Action item: Each line below should be retyped exactly, with no pictures.

Screenshot grounding data
BEGIN
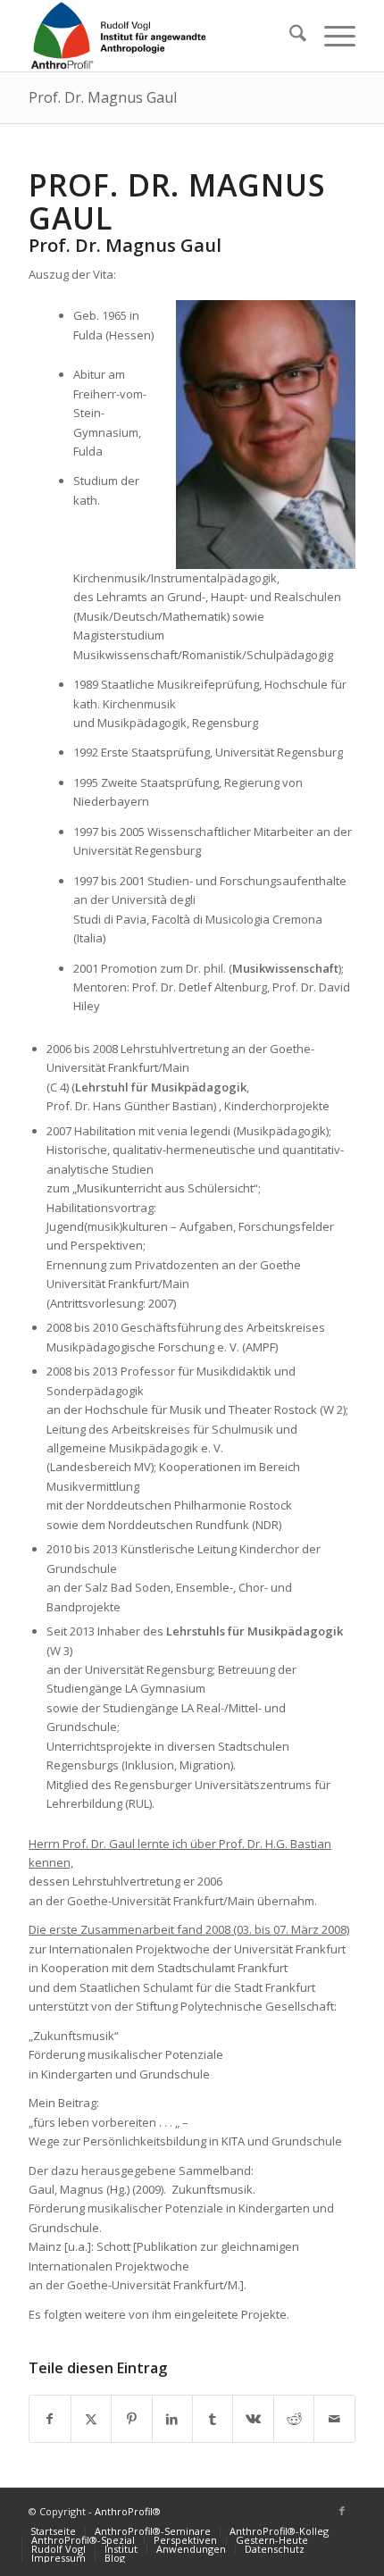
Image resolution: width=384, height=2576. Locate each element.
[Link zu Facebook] (342, 2510)
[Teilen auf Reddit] (293, 2419)
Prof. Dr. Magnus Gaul (103, 97)
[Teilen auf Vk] (252, 2419)
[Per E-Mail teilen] (334, 2419)
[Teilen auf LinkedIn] (172, 2419)
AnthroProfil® (128, 2511)
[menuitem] (288, 35)
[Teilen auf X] (91, 2419)
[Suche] (288, 35)
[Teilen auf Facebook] (49, 2419)
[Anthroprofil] (159, 35)
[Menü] (330, 35)
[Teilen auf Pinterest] (131, 2419)
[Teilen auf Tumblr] (212, 2419)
END
Response to this task:
Image resolution: width=384, height=2576. Locate each element.
[Link zu Facebook] (342, 2510)
[Teilen auf Reddit] (293, 2419)
Prof. Dr. Magnus Gaul (103, 97)
[Teilen auf Vk] (252, 2419)
[Per E-Mail teilen] (334, 2419)
[Teilen auf LinkedIn] (172, 2419)
AnthroProfil® (128, 2511)
[menuitem] (288, 35)
[Teilen auf X] (91, 2419)
[Suche] (288, 35)
[Teilen auf Facebook] (49, 2419)
[Anthroprofil] (159, 35)
[Menü] (330, 35)
[Teilen auf Pinterest] (131, 2419)
[Teilen auf Tumblr] (212, 2419)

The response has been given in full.